Taking the Oath of Attorney during the Red Mass. Photo courtesy of Maria Mertens.
Yesterday at beautiful Sacred Heart Church in Tampa we celebrated the annual Red Mass invoking the blessings of the Holy Spirit on all judges, lawyers and clerks in our area. The Mass derives its name not from the color of vestments which the priests wear, but when the custom originated in Britain many centuries ago, the judges all wore red robes, hence “the Red Mass.” Yesterday was also the Feast of St. Andrew the Apostle and since all the apostles suffered a martyr’s death, we always wear red when we remember them. The largest assembly of lawyers and judges in my time gathered to pray for the gift of divine guidance through the gifts of the Holy Spirit. We have great Catholic lawyers and judges and it has always been a pleasure to be with them. Each year on the Sunday prior to the first Monday in October opening of a new session of the Supreme Court, many of the nine justices travel to Washington’s St. Matthew Cathedral for what may be the largest and most important Red Mass held in the nation.
In my homily I chose to bring up a possibility arising from Health and Human Services regulations which bother me deeply precisely because I and many others find them violative of the religious liberty assured us by the first amendment to our Constitution and also of our personal moral consciences. These regulations will apply to the implementation of the soon to be fully implemented federal health care law.
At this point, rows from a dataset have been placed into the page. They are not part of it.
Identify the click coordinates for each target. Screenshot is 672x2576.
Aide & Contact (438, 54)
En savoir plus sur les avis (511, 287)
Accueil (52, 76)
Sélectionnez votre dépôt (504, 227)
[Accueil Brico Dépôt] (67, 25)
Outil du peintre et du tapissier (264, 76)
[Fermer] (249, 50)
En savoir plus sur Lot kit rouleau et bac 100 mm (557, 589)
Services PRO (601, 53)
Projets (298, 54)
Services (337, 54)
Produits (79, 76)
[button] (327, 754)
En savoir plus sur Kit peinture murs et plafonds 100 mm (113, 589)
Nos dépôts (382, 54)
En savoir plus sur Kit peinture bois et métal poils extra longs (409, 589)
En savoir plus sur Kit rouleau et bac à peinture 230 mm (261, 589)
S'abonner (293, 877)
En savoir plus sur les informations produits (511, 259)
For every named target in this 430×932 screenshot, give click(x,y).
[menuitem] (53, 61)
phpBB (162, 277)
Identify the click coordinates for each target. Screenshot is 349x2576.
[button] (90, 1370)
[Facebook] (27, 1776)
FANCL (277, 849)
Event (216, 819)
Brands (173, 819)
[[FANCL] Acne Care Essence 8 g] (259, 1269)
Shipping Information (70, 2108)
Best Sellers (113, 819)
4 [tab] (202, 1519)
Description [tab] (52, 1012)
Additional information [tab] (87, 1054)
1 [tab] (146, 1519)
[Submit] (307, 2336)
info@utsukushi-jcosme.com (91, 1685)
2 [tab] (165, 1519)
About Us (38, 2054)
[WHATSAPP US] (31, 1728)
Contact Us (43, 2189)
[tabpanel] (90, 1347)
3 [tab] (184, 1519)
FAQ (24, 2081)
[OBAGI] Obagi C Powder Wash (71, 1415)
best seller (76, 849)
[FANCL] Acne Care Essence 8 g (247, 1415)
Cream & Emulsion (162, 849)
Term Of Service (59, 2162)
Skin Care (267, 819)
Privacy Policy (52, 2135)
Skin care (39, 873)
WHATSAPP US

The Diocese of Saint Petersburg has approximately 2300 employees who participate in a generous health care plan as part of their employment. While it covers almost everything, it excludes contraceptives, abortifacients, sexual enhancements like “Viagra”, etc. The first draft of the regulations for implementation issued by the Department of Health and Human Services mandated these and more services which I and others think violate the freedom of religion of our Church as regards procedures which we believe to be not in keeping with God’s law. Further, if a person is required by law to provide, perhaps in a hospital emergency room situation procedures violative of their individual conscience( in the past they have been exempt because of conscience concerns), they would be forced by this law to do so. Reacting to the first wave of complaints from the Catholic Church the U.S. Department of Health and Human Services modified the regulations slightly to exempt only Catholics working for a Catholic employer (other religions with serious moral concerns would also be included). Alas, I would still be required by law to provide the services to non-Catholic employees. What kind of sense does that make?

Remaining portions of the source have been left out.